Use the scipy.stats library to obtain the p-values for the pearson and spearman rank correlations

In [61]:
print(stats.pearsonr(rets.iloc[30:].NFLX, rets.iloc[30:].TSLA))
print(stats.spearmanr(rets.iloc[30:].NFLX, rets.iloc[30:].TSLA))
print(stats.pearsonr(rets.iloc[30:].GOOG, rets.iloc[30:].META))
print(stats.spearmanr(rets.iloc[30:].GOOG, rets.iloc[30:].META))

PearsonRResult(statistic=-0.120762891951422, pvalue=0.07318882534649845)
SignificanceResult(statistic=-0.065938830644713, pvalue=0.32918605296193537)
PearsonRResult(statistic=0.5987760976044885, pvalue=6.856639483413373e-23)
SignificanceResult(statistic=0.5409485585956174, pvalue=3.3888933351952313e-18)
In [62]:
print(stats.pearsonr(dfb.profit, dgoog.profit))
print(stats.spearmanr(dfb.profit, dgoog.profit))
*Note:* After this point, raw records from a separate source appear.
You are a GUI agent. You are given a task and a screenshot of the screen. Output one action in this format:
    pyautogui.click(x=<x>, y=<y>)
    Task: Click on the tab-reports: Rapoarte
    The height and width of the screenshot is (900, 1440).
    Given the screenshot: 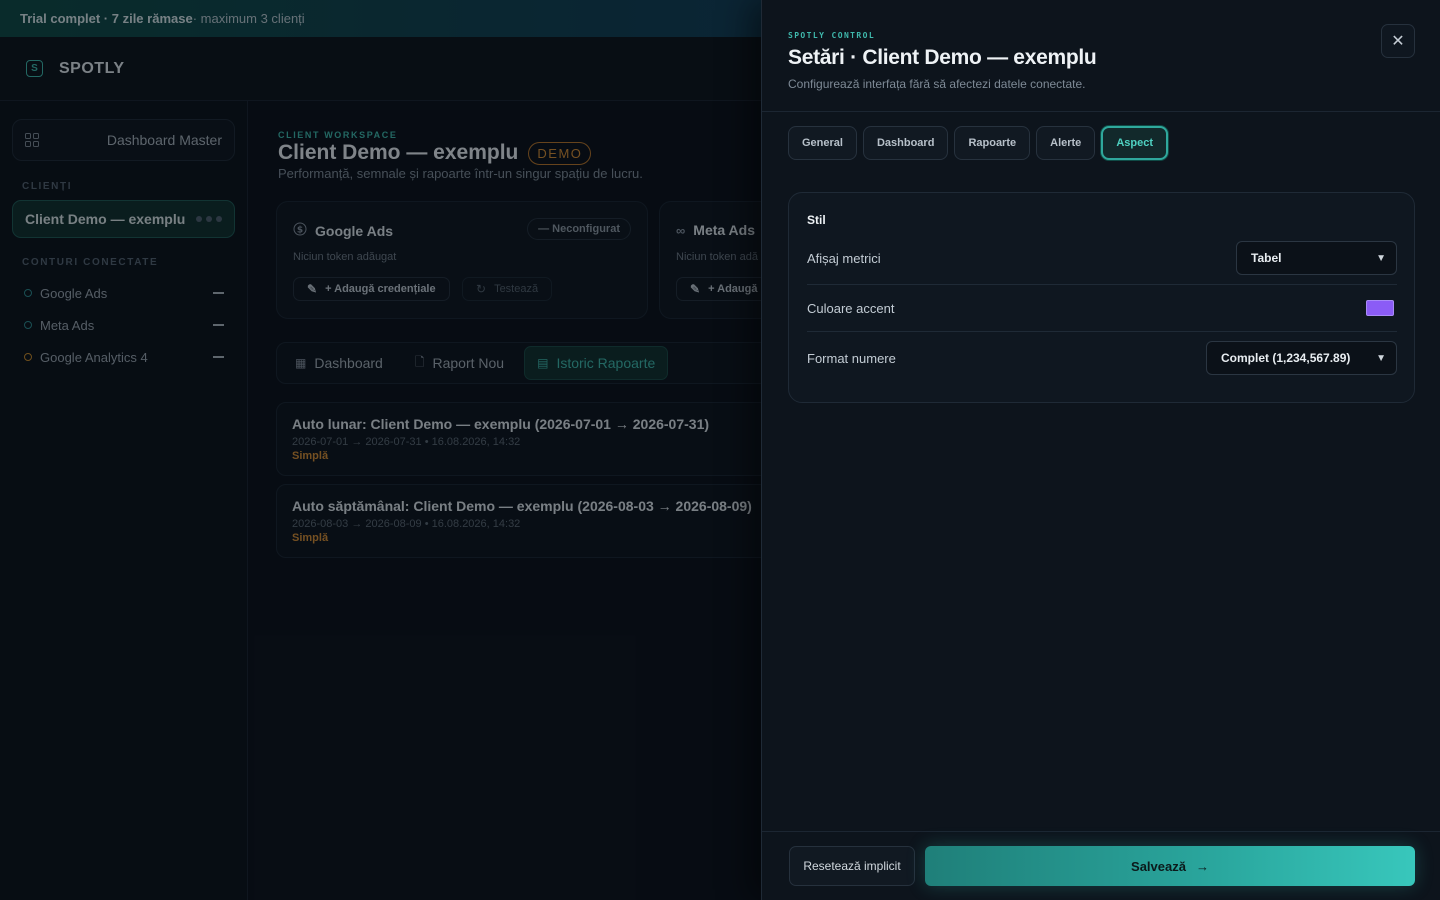 What is the action you would take?
    pyautogui.click(x=992, y=143)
PearsonRResult(statistic=0.7546239297103, pvalue=1.817184238439732e-47)
SignificanceResult(statistic=0.724266383357056, pvalue=4.366810528478797e-42)

Matplotlib¶

Finally, it is important to know that the plotting performed by Pandas is just a layer on top of matplotlib (i.e., the plt package).

So Panda's plots can (and should) be replaced or improved by using additional functions from matplotlib.

For example, suppose we want to know both the returns as well as the standard deviation of the returns of a stock (i.e., its risk).

Here is visualization of the result of such an analysis, and we construct the plot using only functions from matplotlib.

In [63]:
_ = plt.scatter(rets.mean(), rets.std())
plt.xlabel('Expected returns')
plt.ylabel('Standard Deviation (Risk)')
for label, x, y in zip(rets.columns, rets.mean(), rets.std()):
    plt.annotate(
        label,
        xy = (x, y), xytext = (20, -20),
        textcoords = 'offset points', ha = 'right', va = 'bottom',
        bbox = dict(boxstyle = 'round,pad=0.5', fc = 'yellow', alpha = 0.5),
        arrowprops = dict(arrowstyle = '->', connectionstyle = 'arc3,rad=0'))
No description has been provided for this image

To understand what these functions are doing, (especially the annotate function), you will need to consult the online documentation for matplotlib. Just use Google to find it.